Saved entries
>>
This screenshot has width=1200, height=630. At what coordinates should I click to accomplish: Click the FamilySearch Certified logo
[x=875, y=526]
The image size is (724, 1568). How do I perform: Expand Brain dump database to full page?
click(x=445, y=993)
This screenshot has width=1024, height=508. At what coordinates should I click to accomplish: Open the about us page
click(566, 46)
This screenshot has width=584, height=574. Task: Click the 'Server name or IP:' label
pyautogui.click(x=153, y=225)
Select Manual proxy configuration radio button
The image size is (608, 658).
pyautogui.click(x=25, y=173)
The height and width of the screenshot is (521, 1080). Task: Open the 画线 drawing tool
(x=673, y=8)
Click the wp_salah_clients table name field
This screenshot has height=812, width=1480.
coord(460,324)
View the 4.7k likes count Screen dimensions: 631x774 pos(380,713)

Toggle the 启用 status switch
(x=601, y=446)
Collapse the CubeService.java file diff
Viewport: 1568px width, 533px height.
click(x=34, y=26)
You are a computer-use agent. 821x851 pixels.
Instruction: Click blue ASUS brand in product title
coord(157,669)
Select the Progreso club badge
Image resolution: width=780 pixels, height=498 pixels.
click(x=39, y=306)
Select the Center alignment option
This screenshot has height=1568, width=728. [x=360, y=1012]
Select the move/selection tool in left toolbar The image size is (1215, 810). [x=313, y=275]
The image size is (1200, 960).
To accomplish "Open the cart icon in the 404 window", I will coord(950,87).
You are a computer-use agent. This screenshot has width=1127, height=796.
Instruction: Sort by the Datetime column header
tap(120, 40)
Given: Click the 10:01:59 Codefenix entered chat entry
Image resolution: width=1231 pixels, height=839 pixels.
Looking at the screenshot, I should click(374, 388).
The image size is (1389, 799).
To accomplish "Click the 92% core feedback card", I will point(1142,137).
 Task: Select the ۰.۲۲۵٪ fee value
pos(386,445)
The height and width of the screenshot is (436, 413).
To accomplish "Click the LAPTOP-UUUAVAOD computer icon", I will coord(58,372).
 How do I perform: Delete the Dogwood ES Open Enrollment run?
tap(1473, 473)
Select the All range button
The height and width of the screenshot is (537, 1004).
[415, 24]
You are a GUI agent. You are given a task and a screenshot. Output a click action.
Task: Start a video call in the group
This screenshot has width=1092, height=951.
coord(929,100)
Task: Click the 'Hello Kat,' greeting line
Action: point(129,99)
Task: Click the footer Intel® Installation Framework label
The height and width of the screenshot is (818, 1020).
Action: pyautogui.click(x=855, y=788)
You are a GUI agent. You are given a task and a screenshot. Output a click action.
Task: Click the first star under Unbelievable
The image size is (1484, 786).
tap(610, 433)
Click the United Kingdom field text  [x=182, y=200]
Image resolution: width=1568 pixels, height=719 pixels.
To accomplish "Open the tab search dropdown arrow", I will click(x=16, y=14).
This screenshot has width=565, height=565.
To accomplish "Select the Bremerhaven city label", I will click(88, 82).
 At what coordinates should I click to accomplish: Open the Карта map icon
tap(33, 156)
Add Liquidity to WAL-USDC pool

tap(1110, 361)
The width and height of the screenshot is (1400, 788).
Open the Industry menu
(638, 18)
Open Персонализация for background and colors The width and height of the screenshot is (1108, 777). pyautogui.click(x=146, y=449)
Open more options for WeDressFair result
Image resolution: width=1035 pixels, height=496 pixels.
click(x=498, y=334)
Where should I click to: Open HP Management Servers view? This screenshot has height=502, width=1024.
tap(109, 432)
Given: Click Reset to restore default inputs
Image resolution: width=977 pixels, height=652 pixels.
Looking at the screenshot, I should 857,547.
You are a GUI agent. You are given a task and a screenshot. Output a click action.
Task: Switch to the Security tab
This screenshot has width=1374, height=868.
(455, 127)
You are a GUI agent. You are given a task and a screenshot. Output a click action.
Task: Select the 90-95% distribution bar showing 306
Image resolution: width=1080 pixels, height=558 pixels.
<<
> **Work order**
Please print, exactly and with nothing else, the lines from the first line of the entries through the line containing "Select the Progreso club badge".

> **Expected answer**
This screenshot has width=1200, height=630. At what coordinates should I click to accomplish: Click the FamilySearch Certified logo
[x=875, y=526]
The image size is (724, 1568). How do I perform: Expand Brain dump database to full page?
click(x=445, y=993)
This screenshot has width=1024, height=508. At what coordinates should I click to accomplish: Open the about us page
click(566, 46)
This screenshot has width=584, height=574. Task: Click the 'Server name or IP:' label
pyautogui.click(x=153, y=225)
Select Manual proxy configuration radio button
The image size is (608, 658).
pyautogui.click(x=25, y=173)
The height and width of the screenshot is (521, 1080). Task: Open the 画线 drawing tool
(x=673, y=8)
Click the wp_salah_clients table name field
This screenshot has height=812, width=1480.
coord(460,324)
View the 4.7k likes count Screen dimensions: 631x774 pos(380,713)

Toggle the 启用 status switch
(x=601, y=446)
Collapse the CubeService.java file diff
Viewport: 1568px width, 533px height.
click(x=34, y=26)
You are a computer-use agent. 821x851 pixels.
Instruction: Click blue ASUS brand in product title
coord(157,669)
Select the Progreso club badge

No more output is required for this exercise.